In all the clutter of the Mandæan books there is preserved a curious passage which seems to be an echo of John the Baptist announcing the coming of the Man from Heaven in John’s time, the time of Pontius Pilate. This heavenly person is called Enosh-Uthra, the angel Enoch, for in one of Enoch’s visions, Enoch himself, carried up to heaven, becomes the Son of Man enthroned at God’s side. (Enoch lxxi; a last vision which seems added to the book of the parables of Enoch).

Enosh-Uthra comes and makes his way to Jerusalem,
Garbed in a cloak of cloud.
He walks clad seemingly in a body,
But he has no raiment of flesh.
Wrath and vengeance are not in him.
He comes in the years of Pilatus, king of the world.

Enosh-Uthra comes down to the earth
With the power of the King of Light.
He heals the sick, causes the blind to see,
Cleanses the leprous, makes the lame to walk,
And those who drag themselves along the ground to arise,
Gives hearing to the deaf, and life to the dead. [Isaiah xxxv, 5, lepers and dead added.]

He finds his faithful from among the Jews.
He shews them this:
There is Death and there is Life;
There is Darkness and there is Light;
There is Error and there is Truth.
He converted the Jews in the name of the High God of Light.

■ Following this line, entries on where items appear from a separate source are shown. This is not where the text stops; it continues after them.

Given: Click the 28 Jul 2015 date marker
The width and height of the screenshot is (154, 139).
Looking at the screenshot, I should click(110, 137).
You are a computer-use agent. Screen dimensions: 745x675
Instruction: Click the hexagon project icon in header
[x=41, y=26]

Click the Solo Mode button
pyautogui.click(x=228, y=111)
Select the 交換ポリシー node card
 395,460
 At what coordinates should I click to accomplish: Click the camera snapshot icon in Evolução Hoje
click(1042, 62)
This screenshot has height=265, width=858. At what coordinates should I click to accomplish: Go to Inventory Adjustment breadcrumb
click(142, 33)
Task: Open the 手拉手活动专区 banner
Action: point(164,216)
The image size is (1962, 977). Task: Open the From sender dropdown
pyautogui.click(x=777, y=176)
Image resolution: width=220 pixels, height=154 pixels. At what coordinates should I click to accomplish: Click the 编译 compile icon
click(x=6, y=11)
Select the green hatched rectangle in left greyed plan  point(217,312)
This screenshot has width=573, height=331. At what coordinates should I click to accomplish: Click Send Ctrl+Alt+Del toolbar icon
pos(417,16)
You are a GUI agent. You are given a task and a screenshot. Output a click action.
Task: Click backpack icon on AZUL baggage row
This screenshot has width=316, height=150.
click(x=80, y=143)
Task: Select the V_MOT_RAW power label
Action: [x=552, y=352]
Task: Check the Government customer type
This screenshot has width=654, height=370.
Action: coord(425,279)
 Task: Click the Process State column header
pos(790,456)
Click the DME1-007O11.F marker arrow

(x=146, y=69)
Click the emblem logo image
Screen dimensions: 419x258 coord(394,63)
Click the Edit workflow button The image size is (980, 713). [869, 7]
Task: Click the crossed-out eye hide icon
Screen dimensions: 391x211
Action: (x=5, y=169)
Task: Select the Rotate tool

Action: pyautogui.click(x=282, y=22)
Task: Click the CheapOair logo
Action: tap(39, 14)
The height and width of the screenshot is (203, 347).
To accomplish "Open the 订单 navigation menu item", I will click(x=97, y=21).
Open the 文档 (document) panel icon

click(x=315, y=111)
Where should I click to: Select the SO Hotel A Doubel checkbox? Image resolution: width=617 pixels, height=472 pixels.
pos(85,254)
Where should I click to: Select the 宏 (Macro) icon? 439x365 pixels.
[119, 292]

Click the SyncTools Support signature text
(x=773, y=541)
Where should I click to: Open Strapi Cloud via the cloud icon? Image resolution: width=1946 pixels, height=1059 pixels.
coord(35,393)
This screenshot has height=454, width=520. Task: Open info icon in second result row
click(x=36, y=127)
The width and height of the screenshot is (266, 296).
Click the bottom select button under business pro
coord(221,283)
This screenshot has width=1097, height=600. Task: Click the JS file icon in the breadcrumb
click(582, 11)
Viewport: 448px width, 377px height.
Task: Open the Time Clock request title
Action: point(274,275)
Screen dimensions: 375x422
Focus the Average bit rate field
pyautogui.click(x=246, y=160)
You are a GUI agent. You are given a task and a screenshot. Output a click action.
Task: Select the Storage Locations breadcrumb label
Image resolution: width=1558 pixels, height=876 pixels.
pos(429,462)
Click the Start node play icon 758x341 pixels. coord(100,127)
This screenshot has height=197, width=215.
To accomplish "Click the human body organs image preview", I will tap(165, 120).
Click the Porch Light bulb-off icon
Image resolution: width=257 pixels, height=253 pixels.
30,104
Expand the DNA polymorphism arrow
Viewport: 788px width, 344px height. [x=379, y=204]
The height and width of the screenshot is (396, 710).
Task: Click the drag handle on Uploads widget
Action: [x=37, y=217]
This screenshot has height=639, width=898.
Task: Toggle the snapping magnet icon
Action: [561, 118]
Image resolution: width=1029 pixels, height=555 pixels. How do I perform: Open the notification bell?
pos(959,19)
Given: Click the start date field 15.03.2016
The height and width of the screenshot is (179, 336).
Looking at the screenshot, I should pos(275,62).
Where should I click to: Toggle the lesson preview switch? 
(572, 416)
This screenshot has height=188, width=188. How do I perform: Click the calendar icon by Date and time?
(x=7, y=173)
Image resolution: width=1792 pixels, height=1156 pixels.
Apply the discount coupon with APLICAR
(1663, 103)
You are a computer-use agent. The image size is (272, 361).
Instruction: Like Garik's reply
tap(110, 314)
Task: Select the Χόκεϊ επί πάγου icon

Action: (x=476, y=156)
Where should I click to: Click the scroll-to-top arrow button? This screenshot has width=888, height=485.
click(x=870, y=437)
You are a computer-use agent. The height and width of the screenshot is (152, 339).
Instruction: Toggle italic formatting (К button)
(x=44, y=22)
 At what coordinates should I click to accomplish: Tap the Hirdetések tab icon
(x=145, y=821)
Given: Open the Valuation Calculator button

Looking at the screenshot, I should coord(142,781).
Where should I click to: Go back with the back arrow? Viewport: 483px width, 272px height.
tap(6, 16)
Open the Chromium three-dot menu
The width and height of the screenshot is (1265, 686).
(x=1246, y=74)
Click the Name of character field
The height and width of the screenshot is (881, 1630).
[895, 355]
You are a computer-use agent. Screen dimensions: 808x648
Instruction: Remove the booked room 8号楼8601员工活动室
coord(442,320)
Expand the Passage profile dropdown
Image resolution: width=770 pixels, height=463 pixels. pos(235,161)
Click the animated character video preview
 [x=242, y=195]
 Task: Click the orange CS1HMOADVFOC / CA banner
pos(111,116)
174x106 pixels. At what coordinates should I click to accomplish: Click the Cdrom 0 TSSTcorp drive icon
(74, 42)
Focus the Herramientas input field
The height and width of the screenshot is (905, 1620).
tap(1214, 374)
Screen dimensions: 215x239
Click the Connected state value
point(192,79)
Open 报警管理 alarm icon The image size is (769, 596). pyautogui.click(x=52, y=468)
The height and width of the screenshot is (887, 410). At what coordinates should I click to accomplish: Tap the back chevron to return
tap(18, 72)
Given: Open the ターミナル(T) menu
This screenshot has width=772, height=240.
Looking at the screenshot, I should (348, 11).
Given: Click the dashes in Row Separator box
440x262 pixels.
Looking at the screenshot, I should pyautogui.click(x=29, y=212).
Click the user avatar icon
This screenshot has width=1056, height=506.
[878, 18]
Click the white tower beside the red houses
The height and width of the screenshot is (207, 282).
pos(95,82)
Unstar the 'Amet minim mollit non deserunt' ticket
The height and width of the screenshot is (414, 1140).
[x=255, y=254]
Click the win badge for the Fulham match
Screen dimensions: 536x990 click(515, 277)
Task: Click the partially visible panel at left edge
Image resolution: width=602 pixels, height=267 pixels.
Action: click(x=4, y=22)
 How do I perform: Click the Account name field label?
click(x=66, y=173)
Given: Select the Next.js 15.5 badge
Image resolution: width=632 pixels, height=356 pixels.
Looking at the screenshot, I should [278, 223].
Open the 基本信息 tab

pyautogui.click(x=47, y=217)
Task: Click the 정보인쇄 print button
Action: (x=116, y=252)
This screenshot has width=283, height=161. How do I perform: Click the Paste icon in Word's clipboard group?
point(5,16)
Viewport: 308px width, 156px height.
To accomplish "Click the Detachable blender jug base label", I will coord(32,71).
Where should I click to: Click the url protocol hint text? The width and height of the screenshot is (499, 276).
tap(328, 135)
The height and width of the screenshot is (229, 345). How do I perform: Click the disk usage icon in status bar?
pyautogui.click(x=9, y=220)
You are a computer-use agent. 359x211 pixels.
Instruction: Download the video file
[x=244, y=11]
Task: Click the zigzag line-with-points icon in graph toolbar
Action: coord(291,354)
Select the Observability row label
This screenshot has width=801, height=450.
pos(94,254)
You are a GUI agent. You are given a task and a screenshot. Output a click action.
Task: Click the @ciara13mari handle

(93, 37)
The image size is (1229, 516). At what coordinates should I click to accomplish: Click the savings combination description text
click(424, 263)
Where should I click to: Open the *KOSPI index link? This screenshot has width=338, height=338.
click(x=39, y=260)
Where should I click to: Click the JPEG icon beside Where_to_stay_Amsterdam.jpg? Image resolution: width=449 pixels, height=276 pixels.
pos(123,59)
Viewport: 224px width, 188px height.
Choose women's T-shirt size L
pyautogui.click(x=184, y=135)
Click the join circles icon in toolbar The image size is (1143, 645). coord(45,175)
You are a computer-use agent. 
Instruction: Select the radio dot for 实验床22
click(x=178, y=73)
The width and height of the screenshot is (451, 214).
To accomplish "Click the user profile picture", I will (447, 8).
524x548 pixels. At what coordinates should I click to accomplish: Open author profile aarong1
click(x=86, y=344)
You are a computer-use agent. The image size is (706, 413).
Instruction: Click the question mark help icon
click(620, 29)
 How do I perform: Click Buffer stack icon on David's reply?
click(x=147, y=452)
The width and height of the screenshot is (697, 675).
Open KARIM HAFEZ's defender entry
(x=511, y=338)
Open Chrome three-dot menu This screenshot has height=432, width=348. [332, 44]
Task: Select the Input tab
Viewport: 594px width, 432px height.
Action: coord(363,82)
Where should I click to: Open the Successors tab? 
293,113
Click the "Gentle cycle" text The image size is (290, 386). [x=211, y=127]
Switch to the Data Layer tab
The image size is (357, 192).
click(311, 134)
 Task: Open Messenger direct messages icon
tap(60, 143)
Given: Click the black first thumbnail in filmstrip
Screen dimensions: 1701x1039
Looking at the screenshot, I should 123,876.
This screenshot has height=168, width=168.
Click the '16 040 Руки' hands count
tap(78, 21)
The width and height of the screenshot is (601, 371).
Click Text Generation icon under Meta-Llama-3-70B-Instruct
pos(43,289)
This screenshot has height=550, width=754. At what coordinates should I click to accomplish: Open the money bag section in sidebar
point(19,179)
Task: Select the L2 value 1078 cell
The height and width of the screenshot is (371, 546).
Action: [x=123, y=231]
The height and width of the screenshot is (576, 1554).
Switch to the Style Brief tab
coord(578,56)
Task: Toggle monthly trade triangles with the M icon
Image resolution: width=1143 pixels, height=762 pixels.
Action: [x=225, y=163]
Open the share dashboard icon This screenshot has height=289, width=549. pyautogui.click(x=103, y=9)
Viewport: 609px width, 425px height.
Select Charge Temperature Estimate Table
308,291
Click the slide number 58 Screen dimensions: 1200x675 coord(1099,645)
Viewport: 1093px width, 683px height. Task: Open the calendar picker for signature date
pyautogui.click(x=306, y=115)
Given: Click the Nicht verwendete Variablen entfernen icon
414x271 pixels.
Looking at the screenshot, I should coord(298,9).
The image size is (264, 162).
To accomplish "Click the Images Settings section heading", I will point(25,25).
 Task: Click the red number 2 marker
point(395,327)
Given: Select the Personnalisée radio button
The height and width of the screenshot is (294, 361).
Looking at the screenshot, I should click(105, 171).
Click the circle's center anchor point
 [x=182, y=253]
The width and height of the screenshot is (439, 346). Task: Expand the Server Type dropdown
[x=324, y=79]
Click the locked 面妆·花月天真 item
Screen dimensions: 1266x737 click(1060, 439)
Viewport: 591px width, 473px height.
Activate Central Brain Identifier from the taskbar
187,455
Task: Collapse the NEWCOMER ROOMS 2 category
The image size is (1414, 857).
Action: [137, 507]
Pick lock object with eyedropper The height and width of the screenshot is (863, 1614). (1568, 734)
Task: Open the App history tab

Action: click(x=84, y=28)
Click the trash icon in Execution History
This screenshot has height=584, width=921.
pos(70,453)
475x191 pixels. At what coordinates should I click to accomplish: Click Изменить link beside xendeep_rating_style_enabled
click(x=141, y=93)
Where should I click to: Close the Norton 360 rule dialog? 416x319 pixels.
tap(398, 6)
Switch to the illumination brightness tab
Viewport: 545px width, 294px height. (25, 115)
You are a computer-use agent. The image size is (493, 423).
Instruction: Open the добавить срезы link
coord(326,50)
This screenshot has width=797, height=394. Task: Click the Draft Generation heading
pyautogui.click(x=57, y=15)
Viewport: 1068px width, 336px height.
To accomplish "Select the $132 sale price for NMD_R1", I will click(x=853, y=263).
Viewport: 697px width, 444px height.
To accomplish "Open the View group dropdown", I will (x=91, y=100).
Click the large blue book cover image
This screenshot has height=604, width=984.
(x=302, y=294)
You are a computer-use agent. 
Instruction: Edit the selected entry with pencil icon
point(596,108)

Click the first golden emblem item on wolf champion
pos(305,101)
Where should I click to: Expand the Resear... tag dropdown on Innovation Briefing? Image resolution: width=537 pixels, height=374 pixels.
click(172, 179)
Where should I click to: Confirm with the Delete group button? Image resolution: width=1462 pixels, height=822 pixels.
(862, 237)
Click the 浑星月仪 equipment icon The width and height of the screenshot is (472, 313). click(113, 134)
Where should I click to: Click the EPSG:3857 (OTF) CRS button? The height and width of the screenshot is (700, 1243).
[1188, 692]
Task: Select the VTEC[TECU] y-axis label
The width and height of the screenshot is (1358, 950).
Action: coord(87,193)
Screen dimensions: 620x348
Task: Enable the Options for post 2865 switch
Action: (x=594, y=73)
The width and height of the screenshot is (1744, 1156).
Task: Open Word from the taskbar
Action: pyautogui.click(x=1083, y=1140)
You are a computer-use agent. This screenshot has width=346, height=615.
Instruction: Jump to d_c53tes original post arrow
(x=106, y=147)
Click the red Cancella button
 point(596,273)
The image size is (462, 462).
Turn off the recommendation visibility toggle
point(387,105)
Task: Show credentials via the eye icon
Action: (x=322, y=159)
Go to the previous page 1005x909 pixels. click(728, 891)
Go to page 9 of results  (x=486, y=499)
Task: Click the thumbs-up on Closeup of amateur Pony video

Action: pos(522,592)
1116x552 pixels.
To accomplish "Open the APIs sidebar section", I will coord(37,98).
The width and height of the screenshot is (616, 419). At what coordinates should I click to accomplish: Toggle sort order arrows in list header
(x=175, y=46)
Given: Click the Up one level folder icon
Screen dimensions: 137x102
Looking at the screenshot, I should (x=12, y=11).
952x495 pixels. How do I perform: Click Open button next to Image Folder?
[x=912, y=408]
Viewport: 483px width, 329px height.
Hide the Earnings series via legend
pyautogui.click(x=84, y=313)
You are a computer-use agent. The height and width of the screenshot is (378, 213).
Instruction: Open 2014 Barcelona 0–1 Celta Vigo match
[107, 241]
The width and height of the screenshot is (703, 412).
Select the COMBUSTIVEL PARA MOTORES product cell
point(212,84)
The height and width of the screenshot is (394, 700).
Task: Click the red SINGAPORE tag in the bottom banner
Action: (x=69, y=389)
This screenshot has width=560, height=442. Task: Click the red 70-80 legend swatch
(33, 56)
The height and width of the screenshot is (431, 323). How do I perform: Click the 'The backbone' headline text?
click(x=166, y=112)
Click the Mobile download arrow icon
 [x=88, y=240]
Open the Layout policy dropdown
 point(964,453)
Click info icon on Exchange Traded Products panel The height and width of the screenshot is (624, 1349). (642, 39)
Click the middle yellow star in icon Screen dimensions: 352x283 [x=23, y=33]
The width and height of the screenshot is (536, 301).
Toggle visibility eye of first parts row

Three hundred and sixty prophets went up out of Jerusalem.
They bear witness to the Name of the Lord of Greatness.
Enosh-Uthra rises into the heights
And takes his place at the side of Mshunné-Kushat. [Ginza, trans. M. Lidzbarski; Göttingen and Leipzig, 1925, pp. 29-30. Vide R. Reitzenstein, Das Mandäische Buch des Herrn der Grösse und die Evangelienüberlieferung; Heidelberg, 1919.]

According to this prophecy the divine man began his manifestation on earth by his beneficent works before taking his place at the side of God to accomplish his terrible duty of the Day of Doom. His apparition is made, not in the clouds, as Daniel said, but in a cloak of cloud, seemingly in a body. The disciples of the Baptist, who were numerous at Ephesus, evidently believed, on the authority of a pronouncement such as the above, that the divine man, the Angel Enoch, the guardian angel and consoler of mankind, had made a visit in the body to earth in the years of Pontius Pilate, which were also the years of the Baptist. The Marcionites replied that this visit was that of Jesus. The Gospel of Marcion (Luke) vii. 21-22, gives an enumeration of works similar to that on the Mandæan text, including the addition of the leprous and the dead. It is not likely that the Mandæan text should be derived from the Marcionites, since it is in a more ancient line of ideas which goes back directly to the Book of Enoch. Jesus is therefore substituted for the Divine Consoler of the followers of John.